**MATERIAL FOR THIS EXERCISE**
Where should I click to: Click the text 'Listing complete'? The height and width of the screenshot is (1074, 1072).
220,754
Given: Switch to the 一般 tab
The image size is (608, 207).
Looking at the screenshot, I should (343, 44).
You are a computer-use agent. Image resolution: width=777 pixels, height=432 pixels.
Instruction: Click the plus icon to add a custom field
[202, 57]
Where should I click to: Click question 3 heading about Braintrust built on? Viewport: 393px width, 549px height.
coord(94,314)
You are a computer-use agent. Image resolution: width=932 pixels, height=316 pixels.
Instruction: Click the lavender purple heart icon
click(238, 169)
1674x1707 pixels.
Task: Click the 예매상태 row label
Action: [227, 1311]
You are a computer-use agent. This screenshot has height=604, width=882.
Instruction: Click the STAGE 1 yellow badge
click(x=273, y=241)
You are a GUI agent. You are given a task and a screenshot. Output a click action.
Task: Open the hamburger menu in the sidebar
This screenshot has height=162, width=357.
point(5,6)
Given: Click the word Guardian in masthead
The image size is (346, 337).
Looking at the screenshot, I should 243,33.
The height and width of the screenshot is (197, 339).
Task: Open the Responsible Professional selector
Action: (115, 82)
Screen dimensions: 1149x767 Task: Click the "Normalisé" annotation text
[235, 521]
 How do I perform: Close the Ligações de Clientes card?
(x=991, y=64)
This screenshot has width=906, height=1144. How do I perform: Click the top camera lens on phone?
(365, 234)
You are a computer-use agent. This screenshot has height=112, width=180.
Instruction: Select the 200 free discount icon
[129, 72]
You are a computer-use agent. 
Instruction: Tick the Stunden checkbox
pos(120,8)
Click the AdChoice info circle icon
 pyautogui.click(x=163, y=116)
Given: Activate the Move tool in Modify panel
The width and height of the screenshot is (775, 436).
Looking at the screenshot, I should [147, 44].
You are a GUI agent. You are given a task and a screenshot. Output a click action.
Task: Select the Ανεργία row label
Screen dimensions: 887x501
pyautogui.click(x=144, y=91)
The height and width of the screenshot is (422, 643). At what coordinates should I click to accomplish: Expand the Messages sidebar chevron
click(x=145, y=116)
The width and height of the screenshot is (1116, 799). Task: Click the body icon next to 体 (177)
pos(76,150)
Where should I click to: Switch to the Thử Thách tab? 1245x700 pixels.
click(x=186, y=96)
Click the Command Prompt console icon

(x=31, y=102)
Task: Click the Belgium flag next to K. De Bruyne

**ABOUT THIS TASK**
Retype word for word the line above with "Instruction: Select the" and all lines after it, nothing else.

**OUTPUT FOR THIS EXERCISE**
Instruction: Select the 200 free discount icon
[129, 72]
You are a computer-use agent. 
Instruction: Tick the Stunden checkbox
pos(120,8)
Click the AdChoice info circle icon
 pyautogui.click(x=163, y=116)
Given: Activate the Move tool in Modify panel
The width and height of the screenshot is (775, 436).
Looking at the screenshot, I should [147, 44].
You are a GUI agent. You are given a task and a screenshot. Output a click action.
Task: Select the Ανεργία row label
Screen dimensions: 887x501
pyautogui.click(x=144, y=91)
The height and width of the screenshot is (422, 643). At what coordinates should I click to accomplish: Expand the Messages sidebar chevron
click(x=145, y=116)
The width and height of the screenshot is (1116, 799). Task: Click the body icon next to 体 (177)
pos(76,150)
Where should I click to: Switch to the Thử Thách tab? 1245x700 pixels.
click(x=186, y=96)
Click the Command Prompt console icon

(x=31, y=102)
Task: Click the Belgium flag next to K. De Bruyne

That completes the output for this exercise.